Skatepark construction firm sues rival

One of the nation's leading skatepark design and construction firms is claiming in federal court that a rival has been "engaged … in a campaign of knowing misrepresentation about the safety of its … equipment," among other allegations.

According to the complaint, filed in December 2010 and recently unsealed, skatepark builder Spohn Ranch, based in Southern California, claims that since at least 2004, the prefabricated Pro Series steel ramps produced by American Ramp Co. [ARC] have not lived up to ARC's own safety specifications.

Spohn Ranch's lawsuit, which names as plaintiffs the United States government [representing military bases with ARC equipment], several states and more than five dozen cities, is asking ARC to pay $18 million.

"The point of the lawsuit is not the money," Spohn's general counsel Jeffery Dermer told ESPN. "The point of the lawsuit is to force skatepark builders to tell the truth. The costs of dishonesty needs to be incorporated into business decisions."
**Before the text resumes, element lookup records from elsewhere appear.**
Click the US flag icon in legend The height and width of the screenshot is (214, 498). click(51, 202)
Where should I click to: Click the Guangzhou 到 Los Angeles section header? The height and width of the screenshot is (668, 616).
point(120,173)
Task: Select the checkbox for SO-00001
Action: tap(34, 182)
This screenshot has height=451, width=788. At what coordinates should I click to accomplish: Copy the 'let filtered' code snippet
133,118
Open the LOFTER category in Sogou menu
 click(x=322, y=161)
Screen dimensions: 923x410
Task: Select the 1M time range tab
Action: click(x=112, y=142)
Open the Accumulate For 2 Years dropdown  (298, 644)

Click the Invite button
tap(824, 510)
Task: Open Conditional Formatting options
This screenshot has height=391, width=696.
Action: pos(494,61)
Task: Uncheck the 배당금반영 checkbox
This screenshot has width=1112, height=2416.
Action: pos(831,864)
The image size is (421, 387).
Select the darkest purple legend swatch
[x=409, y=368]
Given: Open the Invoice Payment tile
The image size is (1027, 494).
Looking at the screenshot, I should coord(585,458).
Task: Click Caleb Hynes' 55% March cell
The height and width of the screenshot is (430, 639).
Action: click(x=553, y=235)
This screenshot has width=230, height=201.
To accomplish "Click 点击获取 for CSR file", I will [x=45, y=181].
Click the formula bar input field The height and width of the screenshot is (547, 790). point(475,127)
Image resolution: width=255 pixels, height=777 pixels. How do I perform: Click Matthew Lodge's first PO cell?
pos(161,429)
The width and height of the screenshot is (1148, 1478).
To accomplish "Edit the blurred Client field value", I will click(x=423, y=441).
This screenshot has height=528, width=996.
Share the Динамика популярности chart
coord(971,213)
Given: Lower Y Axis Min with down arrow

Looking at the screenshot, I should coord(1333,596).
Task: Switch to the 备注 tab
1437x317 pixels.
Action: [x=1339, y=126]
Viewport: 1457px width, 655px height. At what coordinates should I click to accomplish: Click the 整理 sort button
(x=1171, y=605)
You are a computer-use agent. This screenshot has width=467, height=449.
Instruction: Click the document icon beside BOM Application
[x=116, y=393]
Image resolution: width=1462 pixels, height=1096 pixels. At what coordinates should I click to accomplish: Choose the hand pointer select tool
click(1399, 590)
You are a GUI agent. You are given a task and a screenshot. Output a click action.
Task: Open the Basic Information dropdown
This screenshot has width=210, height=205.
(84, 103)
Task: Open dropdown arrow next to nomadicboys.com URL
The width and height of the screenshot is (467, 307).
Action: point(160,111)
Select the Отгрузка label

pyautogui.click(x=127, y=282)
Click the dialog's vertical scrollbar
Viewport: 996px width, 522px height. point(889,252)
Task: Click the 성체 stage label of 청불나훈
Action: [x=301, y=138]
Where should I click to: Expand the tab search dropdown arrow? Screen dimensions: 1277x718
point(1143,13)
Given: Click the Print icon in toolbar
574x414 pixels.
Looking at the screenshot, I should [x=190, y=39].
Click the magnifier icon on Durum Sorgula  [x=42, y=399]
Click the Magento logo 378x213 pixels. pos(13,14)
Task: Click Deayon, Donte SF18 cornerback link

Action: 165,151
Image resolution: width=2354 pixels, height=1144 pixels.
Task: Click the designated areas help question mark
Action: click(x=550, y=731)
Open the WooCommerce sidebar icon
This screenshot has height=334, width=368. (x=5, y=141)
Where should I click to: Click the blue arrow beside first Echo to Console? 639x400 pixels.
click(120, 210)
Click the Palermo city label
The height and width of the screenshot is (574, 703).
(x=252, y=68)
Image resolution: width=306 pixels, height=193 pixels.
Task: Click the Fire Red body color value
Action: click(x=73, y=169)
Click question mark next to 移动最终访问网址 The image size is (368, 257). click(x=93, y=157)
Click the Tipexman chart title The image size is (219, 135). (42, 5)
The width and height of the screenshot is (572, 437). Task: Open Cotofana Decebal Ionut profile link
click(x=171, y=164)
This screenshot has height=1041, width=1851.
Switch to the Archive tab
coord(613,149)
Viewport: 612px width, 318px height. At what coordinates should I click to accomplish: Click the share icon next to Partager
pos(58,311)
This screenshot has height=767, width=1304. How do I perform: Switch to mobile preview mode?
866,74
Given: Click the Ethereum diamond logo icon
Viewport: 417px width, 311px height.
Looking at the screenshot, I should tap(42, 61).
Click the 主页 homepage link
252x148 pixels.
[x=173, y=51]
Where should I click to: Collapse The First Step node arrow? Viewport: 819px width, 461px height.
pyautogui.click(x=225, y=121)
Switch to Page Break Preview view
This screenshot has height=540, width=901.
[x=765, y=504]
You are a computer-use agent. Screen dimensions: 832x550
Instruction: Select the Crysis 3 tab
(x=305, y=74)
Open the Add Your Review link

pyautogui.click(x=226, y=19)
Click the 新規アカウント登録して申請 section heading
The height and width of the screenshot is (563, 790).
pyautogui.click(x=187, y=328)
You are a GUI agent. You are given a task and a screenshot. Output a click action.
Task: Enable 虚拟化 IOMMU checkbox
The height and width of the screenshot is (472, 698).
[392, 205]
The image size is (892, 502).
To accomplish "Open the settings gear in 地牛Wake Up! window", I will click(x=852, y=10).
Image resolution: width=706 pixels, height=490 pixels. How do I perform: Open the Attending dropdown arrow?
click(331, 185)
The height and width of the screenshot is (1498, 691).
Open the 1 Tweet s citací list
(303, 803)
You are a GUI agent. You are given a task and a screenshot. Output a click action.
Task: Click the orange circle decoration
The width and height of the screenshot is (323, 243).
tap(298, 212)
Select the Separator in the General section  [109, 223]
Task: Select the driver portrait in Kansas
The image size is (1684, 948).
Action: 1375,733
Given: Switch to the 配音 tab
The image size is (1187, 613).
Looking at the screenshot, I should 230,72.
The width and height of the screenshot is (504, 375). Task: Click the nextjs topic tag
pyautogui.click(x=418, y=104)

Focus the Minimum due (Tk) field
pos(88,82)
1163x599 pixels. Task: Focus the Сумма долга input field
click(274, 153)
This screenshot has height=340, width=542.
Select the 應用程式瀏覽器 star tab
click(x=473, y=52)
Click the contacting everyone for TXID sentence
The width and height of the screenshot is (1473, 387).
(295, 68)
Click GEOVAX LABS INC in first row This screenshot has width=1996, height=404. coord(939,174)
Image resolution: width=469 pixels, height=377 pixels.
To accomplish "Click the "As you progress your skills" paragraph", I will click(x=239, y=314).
In a statement posted on its website, the Missouri-based ARC, which bills itself as the world's largest skatepark provider, responded, "This lawsuit and the website designed to promote the lawsuit are nothing more than an attempt by Spohn Ranch to use the legal system, as opposed to its own product and services, to gain an advantage in the marketplace."

Attorneys representing ARC sent a cease and desist letter to Dermer, stating that americanrampcompanylawsuit.com contains "numerous libelous, slanderous, and defamatory statements," and demanding that it be shut down.

Via e-mail, ARC president Nathan Bemo called the lawsuit "nonsense," supported by the fact that the Department of Justice and the Attorneys General of California and Massachusetts have declined to intervene.

However, in a Jan. 27 letter to Dermer from the Department of Justice, attorney Erica Hitchings explained that the DOJ's "decision to decline should not be construed as a statement about the merits of the case. Indeed, the Government retains the right to intervene at a later date upon a showing of good cause."

"We believe in the strength of our positions and are really looking forward to bringing the case to a jury," Dermer said, adding that Spohn intends to place any proceeds from a successful lawsuit or settlement into a trust fund for affected communities to replace ARC equipment with bona fide concrete skateparks.